:: WHAT IS NEEDED ::
For the entries below, the result should be an exact transcription of the lines from the one with "The width and height of the screenshot is (500, 375)." up to and including the one with "Click the magnifier icon in search box", and only those.

Stored data:
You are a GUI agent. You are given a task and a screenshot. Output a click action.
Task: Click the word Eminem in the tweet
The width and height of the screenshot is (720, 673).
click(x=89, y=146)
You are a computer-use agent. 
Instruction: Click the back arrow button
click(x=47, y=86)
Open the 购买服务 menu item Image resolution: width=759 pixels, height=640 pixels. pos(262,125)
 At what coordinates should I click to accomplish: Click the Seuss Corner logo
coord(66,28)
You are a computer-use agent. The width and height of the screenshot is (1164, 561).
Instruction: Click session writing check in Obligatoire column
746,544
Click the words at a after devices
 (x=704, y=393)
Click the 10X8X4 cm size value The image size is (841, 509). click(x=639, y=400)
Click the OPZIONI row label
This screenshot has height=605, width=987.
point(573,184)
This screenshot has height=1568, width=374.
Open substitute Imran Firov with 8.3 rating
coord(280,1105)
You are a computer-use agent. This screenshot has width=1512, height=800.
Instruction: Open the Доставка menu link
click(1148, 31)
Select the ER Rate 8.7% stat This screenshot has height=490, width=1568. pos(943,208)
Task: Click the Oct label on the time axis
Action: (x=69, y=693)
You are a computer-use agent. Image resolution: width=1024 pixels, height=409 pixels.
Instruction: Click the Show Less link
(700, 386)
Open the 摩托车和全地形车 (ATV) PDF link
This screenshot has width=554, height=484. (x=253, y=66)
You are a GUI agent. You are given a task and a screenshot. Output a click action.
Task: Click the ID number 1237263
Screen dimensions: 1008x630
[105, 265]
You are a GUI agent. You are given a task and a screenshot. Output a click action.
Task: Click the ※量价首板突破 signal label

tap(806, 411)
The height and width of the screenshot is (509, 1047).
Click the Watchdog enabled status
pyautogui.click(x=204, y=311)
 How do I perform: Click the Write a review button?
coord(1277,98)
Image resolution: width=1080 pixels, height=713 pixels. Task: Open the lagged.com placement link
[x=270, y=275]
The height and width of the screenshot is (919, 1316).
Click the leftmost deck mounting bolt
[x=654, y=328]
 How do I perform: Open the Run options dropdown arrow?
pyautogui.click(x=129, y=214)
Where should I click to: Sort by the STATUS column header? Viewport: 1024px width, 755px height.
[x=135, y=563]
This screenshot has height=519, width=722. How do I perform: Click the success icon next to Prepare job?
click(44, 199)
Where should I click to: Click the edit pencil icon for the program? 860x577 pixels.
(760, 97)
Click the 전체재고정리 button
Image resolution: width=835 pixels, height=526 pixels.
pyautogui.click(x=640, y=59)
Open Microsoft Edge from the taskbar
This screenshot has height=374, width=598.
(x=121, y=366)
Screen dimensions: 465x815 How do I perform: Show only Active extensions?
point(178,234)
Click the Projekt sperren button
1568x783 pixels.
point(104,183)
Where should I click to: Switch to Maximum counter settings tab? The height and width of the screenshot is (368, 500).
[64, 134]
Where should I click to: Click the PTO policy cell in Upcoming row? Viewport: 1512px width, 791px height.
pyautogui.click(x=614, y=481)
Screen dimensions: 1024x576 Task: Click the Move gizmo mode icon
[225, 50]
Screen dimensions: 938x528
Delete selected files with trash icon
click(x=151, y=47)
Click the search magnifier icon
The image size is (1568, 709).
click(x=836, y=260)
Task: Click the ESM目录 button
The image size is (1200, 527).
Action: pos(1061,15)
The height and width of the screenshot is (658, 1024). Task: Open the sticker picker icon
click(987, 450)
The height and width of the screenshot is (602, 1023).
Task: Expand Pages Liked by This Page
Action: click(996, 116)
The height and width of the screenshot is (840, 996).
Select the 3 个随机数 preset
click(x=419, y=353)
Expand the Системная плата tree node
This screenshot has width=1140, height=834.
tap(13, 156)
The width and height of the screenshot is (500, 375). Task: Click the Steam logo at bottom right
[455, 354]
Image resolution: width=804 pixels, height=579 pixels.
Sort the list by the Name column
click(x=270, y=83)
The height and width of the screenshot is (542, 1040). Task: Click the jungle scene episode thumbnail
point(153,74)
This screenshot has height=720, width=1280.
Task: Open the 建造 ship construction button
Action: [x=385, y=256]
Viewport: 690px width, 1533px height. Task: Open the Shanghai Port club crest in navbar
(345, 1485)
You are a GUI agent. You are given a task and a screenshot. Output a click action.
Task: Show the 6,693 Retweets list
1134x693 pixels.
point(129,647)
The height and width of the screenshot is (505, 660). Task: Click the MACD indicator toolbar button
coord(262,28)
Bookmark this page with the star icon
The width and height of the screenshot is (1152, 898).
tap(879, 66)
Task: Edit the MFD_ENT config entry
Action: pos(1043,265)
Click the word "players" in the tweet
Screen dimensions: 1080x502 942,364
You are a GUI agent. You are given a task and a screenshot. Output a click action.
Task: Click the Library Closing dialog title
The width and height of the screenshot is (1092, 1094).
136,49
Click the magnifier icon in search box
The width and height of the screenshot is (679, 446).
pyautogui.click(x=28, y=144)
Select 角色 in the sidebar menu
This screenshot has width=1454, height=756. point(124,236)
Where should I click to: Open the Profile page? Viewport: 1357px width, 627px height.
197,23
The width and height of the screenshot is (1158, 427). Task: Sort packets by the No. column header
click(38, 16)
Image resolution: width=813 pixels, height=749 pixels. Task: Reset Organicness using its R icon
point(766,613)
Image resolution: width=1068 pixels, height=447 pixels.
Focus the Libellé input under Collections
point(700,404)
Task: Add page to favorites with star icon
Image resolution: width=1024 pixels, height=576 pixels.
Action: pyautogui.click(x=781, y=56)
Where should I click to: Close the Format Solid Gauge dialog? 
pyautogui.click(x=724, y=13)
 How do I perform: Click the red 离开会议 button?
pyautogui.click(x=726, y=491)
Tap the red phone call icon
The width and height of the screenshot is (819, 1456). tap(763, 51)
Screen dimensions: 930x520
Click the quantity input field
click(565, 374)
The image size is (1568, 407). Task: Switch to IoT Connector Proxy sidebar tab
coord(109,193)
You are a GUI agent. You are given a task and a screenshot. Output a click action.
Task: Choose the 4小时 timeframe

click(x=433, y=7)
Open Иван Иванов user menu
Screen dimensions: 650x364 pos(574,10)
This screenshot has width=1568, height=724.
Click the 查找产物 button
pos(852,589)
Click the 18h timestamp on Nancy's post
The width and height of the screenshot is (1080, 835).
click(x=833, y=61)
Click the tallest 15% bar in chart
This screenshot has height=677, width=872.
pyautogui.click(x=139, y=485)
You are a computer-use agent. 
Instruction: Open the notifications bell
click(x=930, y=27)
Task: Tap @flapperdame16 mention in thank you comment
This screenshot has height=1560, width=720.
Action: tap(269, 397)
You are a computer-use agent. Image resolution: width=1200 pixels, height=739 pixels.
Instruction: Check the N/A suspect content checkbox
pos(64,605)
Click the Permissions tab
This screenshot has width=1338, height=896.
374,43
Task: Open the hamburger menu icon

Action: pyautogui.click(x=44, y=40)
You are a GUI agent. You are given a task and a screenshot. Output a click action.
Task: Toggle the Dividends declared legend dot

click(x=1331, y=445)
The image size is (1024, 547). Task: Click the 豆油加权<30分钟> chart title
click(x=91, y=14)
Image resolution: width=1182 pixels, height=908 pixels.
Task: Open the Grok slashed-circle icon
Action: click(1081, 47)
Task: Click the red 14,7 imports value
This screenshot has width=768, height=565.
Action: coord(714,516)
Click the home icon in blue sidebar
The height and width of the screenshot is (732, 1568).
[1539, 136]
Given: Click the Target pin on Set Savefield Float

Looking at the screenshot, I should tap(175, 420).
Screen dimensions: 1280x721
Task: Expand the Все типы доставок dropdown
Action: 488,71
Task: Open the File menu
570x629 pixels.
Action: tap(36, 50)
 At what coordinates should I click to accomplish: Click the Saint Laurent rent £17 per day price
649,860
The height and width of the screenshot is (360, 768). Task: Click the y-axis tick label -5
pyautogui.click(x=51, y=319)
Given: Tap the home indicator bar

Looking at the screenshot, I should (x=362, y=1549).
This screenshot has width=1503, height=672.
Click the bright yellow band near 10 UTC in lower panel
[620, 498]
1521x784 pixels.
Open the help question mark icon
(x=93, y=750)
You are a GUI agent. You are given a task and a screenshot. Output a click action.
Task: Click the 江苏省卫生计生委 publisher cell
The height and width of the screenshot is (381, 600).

:: PROBLEM SOLUTION ::
The width and height of the screenshot is (500, 375). Task: Click the Steam logo at bottom right
[455, 354]
Image resolution: width=804 pixels, height=579 pixels.
Sort the list by the Name column
click(x=270, y=83)
The height and width of the screenshot is (542, 1040). Task: Click the jungle scene episode thumbnail
point(153,74)
This screenshot has height=720, width=1280.
Task: Open the 建造 ship construction button
Action: [x=385, y=256]
Viewport: 690px width, 1533px height. Task: Open the Shanghai Port club crest in navbar
(345, 1485)
You are a GUI agent. You are given a task and a screenshot. Output a click action.
Task: Show the 6,693 Retweets list
1134x693 pixels.
point(129,647)
The height and width of the screenshot is (505, 660). Task: Click the MACD indicator toolbar button
coord(262,28)
Bookmark this page with the star icon
The width and height of the screenshot is (1152, 898).
tap(879, 66)
Task: Edit the MFD_ENT config entry
Action: pos(1043,265)
Click the word "players" in the tweet
Screen dimensions: 1080x502 942,364
You are a GUI agent. You are given a task and a screenshot. Output a click action.
Task: Click the Library Closing dialog title
The width and height of the screenshot is (1092, 1094).
136,49
Click the magnifier icon in search box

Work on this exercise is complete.